Union européenne : le projet d’agence supranationale de gardes-côtes fait débat

20151214-migrants-lesbosFace à l’afflux de migrants en Union européenne, Bruxelles doit proposer d’étendre les prérogatives des gardes-côtes pour améliorer la protection des frontières extérieures. Mais cela ne semble pas faire l’unanimité auprès des États membres.

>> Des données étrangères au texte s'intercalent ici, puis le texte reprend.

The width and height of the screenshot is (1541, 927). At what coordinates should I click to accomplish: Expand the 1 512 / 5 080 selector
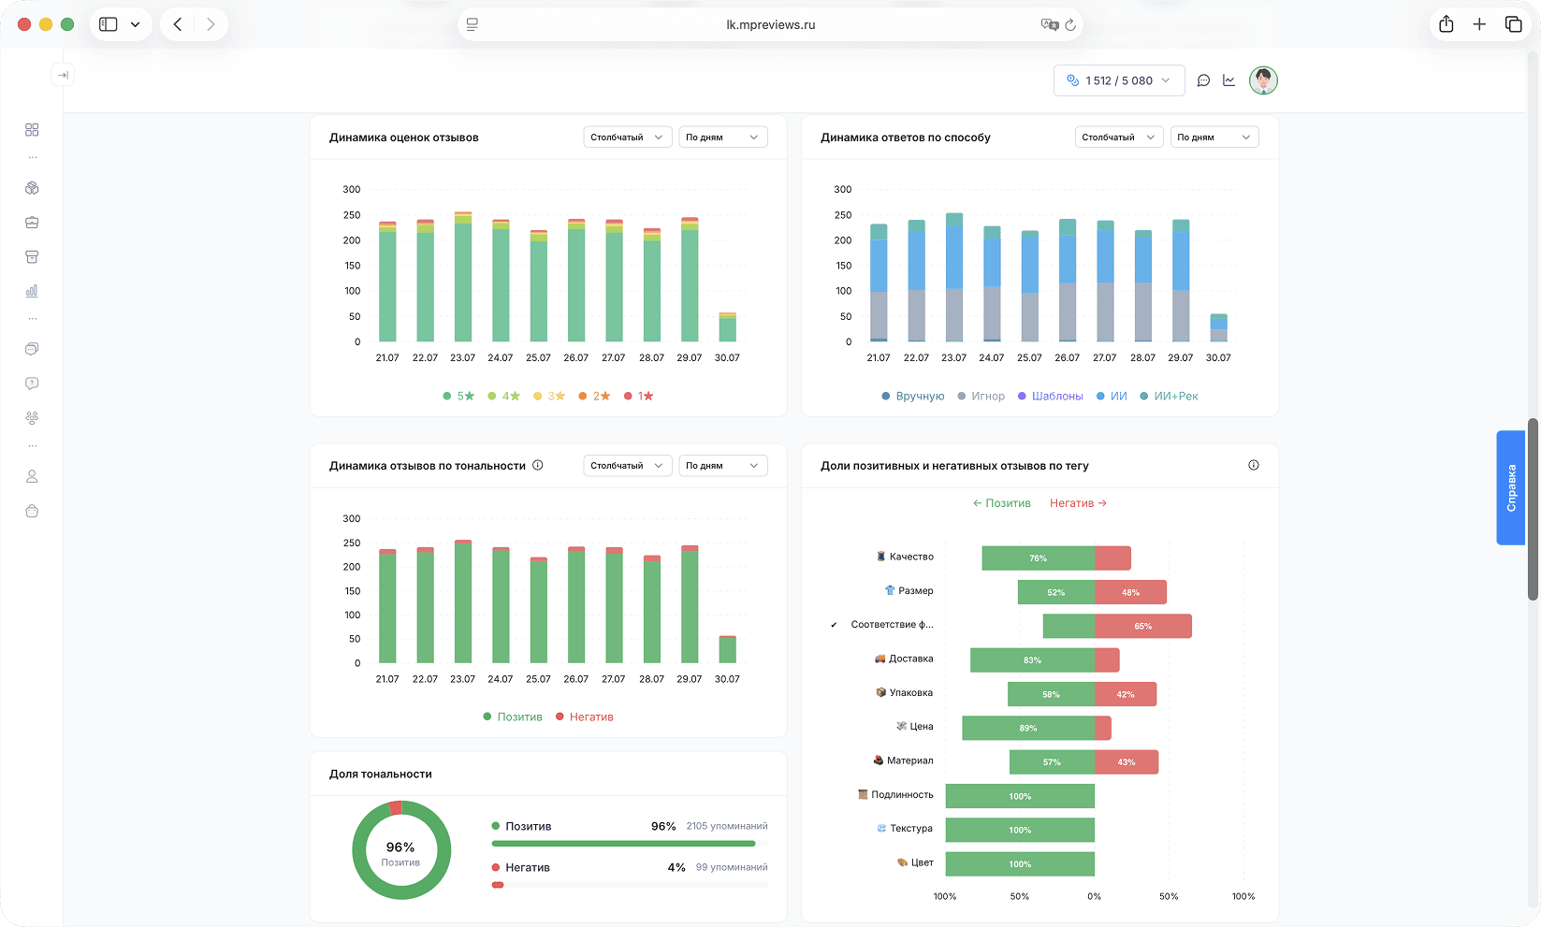click(x=1119, y=80)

De l’aveu même de la Commission européenne, la proposition est importante et audacieuse. L’exécutif européen souhaiterait créer une agence européenne de gardes-côtes et de frontières qui sera habilitée à intervenir aux frontières extérieures, sans le consentement préalable de l’État concerné. Cette nouvelle force permettrait à l’Union européenne, mise sous pression par un afflux sans précédent de migrants, de reprendre la maîtrise de ses frontières extérieures. Selon les dernières données de l’agence européenne de statistiques Eurostat, plus de 800 000 personnes ont officiellement demandé l’asile dans l’UE sur les trois premiers trimestres de l’année en cours. À ce rythme, le total de demandes d’asile atteindra un million d’ici à la fin de l’année.

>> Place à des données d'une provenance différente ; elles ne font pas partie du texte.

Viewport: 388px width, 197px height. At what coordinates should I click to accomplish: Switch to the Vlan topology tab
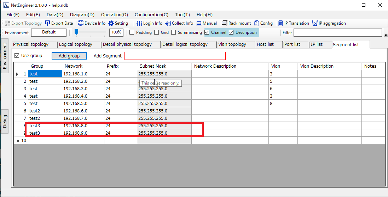point(232,44)
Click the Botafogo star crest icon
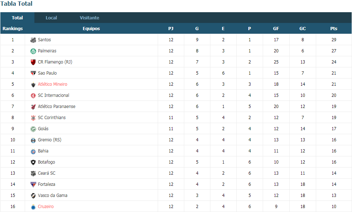 33,162
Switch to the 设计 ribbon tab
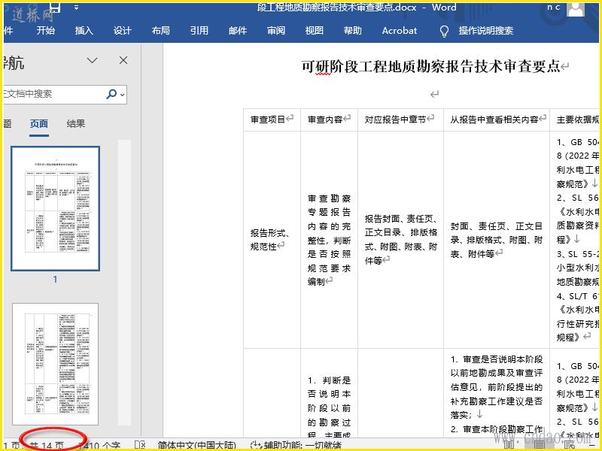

Ce projet entend remplacer l’actuelle Frontex, dont la mission se limite à la coordination de la gestion des frontières extérieures. Or, le fonctionnement de cette force créée en 2004, s’est révélé complètement désuet avec la crise des réfugiés cet été. Depuis septembre, plusieurs États, comme la Hongrie, l’Autriche et la Slovénie, ont érigé des clôtures à certaines de leurs frontières, mettant à mal les accords de Schengen, signés en 1985, instituant la libre-circulation des personnes à l’intérieur de l’Union.

Doublement des effectifs et du budget

Frontex met également à disposition des États membres une force de réaction rapide (« Rabit ») composée d’un vivier de gardes frontières. Mais leur déploiement ne peut intervenir qu’à la demande d’un État membre. C’est d’ailleurs ce qu’elle s’apprête à faire à la frontière gréco-macédonienne et en mer Égée, après une requête d’Athènes début décembre. Sauf que ses partenaires européens l’ont jugée trop tardive et ont été jusqu’à menacer la Grèce d’une exclusion de l’espace Schengen.

Pour éviter ces situations mettant en péril les accords de Schengen, déjà qualifiés par Jean-Claude Juncker de « partiellement comateux », la Commission entend, à l’initiative de Paris et Berlin, élargir les prérogatives de Frontex pour qu’elle puisse prendre en charge la surveillance des frontières extérieures. Cette nouvelle force comptera un millier d’agents permanents à l’horizon 2020 (contre 400 pour Frontex), et disposerait d’un vivier de 1 500 agents supplémentaires mobilisables en quelques jours. Son budget serait au moins deux fois plus important que celui de Frontex. « Nous pensons que la situation actuelle justifie une certaine ambition », a déclaré, vendredi 11 décembre, un porte-parole de la Commission.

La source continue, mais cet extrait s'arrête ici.